- _PROVIDED DATA_
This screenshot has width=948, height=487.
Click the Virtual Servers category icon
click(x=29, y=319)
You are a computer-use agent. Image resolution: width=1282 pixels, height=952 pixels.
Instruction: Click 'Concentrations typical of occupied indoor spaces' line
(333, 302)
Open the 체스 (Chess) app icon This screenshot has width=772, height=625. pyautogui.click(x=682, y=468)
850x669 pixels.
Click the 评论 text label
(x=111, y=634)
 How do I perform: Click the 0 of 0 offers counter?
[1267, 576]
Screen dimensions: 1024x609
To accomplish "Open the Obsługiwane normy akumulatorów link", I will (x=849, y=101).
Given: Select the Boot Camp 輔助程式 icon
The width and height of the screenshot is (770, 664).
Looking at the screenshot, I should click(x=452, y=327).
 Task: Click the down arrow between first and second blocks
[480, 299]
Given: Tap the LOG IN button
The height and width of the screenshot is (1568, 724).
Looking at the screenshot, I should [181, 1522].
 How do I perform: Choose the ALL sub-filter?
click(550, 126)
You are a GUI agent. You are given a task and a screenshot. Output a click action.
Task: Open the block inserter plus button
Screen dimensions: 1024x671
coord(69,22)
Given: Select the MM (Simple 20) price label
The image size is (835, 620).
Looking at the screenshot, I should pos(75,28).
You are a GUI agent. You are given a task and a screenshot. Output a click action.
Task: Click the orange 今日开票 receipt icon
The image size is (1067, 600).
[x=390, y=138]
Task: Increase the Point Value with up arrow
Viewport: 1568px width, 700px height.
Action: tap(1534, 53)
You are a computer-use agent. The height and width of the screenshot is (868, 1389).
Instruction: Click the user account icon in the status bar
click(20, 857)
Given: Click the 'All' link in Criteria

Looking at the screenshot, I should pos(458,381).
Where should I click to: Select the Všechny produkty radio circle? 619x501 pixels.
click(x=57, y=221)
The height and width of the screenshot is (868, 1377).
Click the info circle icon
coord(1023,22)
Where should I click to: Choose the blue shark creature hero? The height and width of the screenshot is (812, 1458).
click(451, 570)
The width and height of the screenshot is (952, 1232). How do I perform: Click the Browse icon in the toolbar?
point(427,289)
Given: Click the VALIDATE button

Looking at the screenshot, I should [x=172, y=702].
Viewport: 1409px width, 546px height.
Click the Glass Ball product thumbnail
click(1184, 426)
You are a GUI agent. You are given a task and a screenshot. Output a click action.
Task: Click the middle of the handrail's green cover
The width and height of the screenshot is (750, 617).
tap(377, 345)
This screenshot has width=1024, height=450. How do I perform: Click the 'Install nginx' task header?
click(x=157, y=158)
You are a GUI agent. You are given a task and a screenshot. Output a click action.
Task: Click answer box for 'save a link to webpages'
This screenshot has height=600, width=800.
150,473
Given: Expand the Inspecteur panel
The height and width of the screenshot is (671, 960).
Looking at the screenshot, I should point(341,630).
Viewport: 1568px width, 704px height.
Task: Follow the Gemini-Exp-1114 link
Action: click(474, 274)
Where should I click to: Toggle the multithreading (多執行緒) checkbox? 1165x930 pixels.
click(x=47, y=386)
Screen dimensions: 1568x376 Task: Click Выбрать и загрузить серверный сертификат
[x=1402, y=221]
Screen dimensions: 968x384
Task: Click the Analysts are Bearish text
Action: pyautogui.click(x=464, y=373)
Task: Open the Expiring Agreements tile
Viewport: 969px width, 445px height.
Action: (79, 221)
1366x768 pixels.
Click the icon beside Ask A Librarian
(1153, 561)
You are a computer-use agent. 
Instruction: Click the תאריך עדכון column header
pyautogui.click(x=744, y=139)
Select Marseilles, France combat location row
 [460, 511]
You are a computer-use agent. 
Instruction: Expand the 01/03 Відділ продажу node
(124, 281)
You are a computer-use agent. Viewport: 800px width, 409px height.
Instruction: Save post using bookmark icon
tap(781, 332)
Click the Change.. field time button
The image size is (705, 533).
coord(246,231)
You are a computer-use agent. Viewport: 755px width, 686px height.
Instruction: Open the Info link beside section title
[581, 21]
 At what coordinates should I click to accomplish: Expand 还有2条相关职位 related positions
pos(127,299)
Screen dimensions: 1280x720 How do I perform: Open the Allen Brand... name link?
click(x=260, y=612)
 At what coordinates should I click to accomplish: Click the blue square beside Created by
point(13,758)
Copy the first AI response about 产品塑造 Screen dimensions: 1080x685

- _EXERCISE AIM_
Please make an exact copy of the lines above from the line with "Screen dimensions: 1568x376" through the line with "You are a computer-use agent. Viewport: 755px", both ends included.

- _ANSWER SECTION_
Screen dimensions: 1568x376 Task: Click Выбрать и загрузить серверный сертификат
[x=1402, y=221]
Screen dimensions: 968x384
Task: Click the Analysts are Bearish text
Action: pyautogui.click(x=464, y=373)
Task: Open the Expiring Agreements tile
Viewport: 969px width, 445px height.
Action: (79, 221)
1366x768 pixels.
Click the icon beside Ask A Librarian
(1153, 561)
You are a computer-use agent. 
Instruction: Click the תאריך עדכון column header
pyautogui.click(x=744, y=139)
Select Marseilles, France combat location row
 [460, 511]
You are a computer-use agent. 
Instruction: Expand the 01/03 Відділ продажу node
(124, 281)
You are a computer-use agent. Viewport: 800px width, 409px height.
Instruction: Save post using bookmark icon
tap(781, 332)
Click the Change.. field time button
The image size is (705, 533).
coord(246,231)
You are a computer-use agent. Viewport: 755px width, 686px height.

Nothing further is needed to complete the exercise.